Elizabeth Bishop parou, acidentalmente, no Brasil; ficou por mais de 15 anos. Apaixonou-se pela geografia e por Lotta (Maria Carlota Costallat de Macedo Soares), arquiteta e paisagista. O desenlace é trágico – Lotta morreu de overdose durante uma visita à ex-amante, em Nova Iorque.
Era mais uma tragédia na vida de Elizabeth: seu pai morreu antes que ela completasse um ano e, sua mãe, afundada pela dor, não tardou a ser internada num manicômio e a desaparecer por completo da sua vida. Foi criada nas casas de tios. Um desses, a submete a abusos.
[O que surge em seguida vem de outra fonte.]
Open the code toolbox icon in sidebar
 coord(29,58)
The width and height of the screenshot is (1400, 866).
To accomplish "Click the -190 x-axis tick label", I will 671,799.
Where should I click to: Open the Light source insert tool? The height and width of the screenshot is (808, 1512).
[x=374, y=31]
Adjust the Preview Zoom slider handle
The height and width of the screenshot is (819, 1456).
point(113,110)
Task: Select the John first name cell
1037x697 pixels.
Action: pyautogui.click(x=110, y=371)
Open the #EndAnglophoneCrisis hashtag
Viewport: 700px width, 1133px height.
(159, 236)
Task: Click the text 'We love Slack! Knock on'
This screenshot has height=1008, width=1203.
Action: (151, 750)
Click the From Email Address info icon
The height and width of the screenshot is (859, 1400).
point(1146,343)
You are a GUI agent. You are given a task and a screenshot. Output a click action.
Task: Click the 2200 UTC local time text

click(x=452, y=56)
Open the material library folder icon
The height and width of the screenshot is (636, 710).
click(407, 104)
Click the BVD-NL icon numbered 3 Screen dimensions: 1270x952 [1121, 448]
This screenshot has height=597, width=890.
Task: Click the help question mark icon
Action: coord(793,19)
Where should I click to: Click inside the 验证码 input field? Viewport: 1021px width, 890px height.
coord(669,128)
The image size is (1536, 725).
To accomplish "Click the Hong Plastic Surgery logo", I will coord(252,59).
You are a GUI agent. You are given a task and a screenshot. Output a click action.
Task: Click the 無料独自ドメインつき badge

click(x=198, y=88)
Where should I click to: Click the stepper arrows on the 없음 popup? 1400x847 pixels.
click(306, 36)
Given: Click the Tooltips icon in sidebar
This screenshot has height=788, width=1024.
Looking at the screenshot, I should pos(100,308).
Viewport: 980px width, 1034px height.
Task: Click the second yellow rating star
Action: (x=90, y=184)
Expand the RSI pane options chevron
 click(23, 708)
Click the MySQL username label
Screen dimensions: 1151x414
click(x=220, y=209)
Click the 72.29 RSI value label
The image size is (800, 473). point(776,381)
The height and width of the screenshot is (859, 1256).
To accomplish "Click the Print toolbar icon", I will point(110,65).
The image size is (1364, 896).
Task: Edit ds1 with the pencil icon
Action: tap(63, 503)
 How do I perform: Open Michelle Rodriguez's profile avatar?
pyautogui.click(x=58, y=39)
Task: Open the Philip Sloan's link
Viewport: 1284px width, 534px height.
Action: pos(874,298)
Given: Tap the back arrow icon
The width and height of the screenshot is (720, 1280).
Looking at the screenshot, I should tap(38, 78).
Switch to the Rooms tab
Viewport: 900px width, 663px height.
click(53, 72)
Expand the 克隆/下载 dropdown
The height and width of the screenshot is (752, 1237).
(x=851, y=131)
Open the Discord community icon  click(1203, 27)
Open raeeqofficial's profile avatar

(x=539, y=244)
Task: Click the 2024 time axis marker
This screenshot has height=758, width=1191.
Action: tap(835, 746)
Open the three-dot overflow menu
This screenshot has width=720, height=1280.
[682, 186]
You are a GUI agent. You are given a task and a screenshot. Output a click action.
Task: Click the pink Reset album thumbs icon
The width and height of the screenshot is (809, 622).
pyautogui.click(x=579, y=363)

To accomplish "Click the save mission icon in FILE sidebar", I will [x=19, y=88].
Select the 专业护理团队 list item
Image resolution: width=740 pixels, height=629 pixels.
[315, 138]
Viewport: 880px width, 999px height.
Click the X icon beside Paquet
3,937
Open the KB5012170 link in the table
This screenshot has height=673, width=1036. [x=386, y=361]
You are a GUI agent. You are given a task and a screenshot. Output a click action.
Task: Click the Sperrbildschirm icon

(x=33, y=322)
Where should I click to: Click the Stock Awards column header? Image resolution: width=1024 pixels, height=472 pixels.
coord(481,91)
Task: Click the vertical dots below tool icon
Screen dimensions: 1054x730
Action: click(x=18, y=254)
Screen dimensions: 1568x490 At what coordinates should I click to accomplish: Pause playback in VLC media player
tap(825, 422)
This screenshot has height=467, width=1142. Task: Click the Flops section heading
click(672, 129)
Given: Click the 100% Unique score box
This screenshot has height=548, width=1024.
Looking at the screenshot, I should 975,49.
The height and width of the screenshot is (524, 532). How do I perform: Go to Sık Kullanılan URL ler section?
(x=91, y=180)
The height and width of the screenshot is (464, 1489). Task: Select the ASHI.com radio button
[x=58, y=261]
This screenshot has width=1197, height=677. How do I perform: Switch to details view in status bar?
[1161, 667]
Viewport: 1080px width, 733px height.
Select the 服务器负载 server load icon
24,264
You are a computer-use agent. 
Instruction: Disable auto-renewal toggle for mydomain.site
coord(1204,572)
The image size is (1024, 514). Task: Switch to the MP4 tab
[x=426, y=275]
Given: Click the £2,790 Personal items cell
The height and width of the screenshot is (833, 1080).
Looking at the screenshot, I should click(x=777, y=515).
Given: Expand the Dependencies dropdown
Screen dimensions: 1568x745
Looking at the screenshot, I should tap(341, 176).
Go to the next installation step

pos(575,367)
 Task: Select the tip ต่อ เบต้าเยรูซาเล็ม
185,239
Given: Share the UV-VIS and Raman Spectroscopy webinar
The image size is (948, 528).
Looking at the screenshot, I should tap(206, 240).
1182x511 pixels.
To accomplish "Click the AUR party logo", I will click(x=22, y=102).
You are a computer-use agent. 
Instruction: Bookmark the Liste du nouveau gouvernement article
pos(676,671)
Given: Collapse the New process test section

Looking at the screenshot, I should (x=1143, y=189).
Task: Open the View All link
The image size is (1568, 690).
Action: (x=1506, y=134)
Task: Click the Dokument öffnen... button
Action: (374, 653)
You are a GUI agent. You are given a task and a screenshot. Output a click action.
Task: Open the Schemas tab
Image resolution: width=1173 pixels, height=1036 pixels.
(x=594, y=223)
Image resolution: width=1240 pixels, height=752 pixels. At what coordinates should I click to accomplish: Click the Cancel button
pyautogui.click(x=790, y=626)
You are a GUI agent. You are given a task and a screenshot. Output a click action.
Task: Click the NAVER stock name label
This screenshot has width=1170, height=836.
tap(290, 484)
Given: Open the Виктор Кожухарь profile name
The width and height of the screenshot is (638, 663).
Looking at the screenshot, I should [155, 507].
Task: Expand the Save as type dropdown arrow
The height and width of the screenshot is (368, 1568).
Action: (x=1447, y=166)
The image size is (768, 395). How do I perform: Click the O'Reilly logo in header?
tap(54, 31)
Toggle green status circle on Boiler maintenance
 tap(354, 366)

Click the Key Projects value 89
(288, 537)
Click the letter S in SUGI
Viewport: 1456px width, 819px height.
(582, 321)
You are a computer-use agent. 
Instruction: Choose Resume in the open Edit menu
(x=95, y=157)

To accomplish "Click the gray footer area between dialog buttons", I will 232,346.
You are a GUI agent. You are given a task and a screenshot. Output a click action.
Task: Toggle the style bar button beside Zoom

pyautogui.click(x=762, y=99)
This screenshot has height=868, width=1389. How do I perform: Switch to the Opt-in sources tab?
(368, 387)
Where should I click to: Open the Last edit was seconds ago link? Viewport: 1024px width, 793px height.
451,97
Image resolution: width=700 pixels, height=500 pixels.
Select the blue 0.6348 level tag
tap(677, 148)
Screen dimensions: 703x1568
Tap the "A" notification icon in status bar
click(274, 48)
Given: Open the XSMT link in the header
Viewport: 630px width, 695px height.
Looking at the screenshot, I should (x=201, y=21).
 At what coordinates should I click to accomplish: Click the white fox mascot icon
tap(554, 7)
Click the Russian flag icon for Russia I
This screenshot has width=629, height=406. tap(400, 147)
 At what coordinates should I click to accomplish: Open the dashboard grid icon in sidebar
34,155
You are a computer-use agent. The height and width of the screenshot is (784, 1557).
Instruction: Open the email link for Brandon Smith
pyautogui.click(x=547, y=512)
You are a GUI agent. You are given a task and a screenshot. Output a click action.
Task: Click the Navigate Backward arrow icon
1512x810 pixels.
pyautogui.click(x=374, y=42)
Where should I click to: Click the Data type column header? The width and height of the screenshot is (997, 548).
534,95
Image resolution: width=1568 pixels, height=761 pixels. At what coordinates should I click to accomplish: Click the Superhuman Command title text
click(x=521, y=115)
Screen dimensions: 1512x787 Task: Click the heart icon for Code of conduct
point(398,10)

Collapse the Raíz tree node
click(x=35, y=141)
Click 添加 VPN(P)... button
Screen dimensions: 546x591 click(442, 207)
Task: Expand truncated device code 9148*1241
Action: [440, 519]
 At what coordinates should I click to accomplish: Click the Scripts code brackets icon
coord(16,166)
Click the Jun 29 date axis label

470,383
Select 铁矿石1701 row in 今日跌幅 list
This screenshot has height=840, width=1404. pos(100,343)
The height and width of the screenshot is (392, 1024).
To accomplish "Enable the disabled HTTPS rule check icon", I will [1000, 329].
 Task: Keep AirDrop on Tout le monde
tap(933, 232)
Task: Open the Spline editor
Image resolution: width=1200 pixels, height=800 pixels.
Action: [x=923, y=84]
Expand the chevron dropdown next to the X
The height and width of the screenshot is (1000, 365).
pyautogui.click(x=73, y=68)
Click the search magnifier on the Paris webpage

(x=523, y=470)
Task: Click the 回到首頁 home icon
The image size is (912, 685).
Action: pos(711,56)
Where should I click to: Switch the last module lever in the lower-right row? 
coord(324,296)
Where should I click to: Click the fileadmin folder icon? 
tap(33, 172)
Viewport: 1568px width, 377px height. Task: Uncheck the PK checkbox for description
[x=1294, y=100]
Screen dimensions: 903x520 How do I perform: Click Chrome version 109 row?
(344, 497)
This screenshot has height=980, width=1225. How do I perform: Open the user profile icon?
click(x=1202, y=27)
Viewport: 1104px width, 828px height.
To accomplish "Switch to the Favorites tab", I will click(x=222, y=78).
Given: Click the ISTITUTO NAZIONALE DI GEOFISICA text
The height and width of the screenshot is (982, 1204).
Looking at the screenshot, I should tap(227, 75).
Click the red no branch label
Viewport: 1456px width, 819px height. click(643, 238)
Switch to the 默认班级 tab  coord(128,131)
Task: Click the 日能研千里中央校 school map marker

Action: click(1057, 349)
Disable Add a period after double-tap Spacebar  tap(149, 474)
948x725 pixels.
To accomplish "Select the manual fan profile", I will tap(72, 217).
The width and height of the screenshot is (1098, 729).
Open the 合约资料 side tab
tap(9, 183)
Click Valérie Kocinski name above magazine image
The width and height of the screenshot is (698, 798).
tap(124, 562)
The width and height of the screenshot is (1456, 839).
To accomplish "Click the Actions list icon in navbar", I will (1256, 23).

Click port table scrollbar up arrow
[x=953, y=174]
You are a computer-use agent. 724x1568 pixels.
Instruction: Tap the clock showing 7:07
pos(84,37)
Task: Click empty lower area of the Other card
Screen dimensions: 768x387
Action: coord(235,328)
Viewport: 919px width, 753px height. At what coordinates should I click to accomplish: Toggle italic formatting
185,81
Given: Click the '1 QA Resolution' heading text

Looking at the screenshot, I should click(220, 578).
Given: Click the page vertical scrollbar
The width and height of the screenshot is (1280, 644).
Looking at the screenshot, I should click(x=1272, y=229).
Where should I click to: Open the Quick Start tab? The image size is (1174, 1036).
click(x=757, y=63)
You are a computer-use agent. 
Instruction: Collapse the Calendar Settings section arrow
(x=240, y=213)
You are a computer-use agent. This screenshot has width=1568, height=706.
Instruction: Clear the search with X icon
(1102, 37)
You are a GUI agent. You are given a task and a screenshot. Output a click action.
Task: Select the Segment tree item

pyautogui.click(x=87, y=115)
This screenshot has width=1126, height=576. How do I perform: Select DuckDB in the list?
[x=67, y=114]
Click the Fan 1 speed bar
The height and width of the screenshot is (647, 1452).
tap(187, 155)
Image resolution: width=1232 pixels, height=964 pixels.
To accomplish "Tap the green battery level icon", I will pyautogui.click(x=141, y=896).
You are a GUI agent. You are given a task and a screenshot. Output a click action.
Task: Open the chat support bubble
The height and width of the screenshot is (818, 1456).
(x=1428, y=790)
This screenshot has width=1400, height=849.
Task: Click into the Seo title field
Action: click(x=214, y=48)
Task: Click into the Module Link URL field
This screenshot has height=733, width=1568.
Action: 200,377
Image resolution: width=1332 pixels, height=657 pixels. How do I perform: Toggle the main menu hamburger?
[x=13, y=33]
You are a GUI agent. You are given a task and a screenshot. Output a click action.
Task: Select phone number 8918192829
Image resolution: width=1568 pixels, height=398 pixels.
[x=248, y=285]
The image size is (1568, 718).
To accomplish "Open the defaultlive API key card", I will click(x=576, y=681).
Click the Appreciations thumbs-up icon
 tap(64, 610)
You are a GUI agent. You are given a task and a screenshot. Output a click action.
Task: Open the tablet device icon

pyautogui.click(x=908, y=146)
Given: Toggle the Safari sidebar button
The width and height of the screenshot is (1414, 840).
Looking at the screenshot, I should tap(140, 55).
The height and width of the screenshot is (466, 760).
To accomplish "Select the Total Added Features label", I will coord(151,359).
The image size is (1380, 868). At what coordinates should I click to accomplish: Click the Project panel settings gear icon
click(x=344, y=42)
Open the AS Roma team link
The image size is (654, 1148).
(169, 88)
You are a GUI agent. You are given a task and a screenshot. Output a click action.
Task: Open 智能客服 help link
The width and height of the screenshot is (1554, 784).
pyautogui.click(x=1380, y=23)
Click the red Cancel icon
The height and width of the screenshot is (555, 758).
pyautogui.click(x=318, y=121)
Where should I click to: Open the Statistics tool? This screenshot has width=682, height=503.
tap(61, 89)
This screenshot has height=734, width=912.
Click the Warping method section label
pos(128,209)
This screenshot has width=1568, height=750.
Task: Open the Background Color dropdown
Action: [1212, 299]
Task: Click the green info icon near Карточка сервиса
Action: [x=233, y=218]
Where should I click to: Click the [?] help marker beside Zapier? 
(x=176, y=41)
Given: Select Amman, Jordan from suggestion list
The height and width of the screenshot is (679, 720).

Por isso, achava que viver é aprender a conjugar o verbo perder: “Perca um pouco a cada dia. / Aceite austero, a chave perdida, a hora gasta bestamente. / A arte de perder não é nenhum mistério”.
Apaixonada pela paisagem brasileira, imaginou a reação dos portugueses ao chegar por aqui.
BRAZIL, JANUARY 1, 1502
“Janeiros, a Natureza saúda nossos olhos
assim como deve ter dado vivas aos deles:
cada polegada forrada de folhagens,
folhas grandes, folhinhas miúdas, folhas gigantes,
azuis, verde-azuladas, e verde-oliva,
aqui e ali umas nervuras e pontinhas finas,
ou fundos de seda voltados para cima;
samambaias monstruosas,
com contornos cinza-prateados,
e flores, também, tais como imensos lírios d’água,
suspensas no ar – altas, pendendo das folhagens –
vermelhas, douradas, dois tons de amarelo, róseas,
um uivo de ferrugem e um branco azinhavrado;
sólidas mas flutuantes; frescas como se tiradas das formas
assim que concluídas. (…)
Foi assim que os cristãos, sólidos como aço,
frágeis como louça, as armaduras cintilando
e rangendo, chegaram achando tudo
um tanto familiar:
nenhum beco dos namorados, nenhum caramanchão
sem cerejas para se colher, nem música de harpas,
mas parecido, no entanto,
com um velho sonho de abundância e de luxúria (…).
Eles se puseram a rasgar o cortinado vegetal,
cada qual buscando uma índia para si –
aquelas moçoilas que iam se chamando umas às outras
(ou eram os passarinhos que tinham acordado?)
enquanto sumiam mais e mais fundo na floresta.”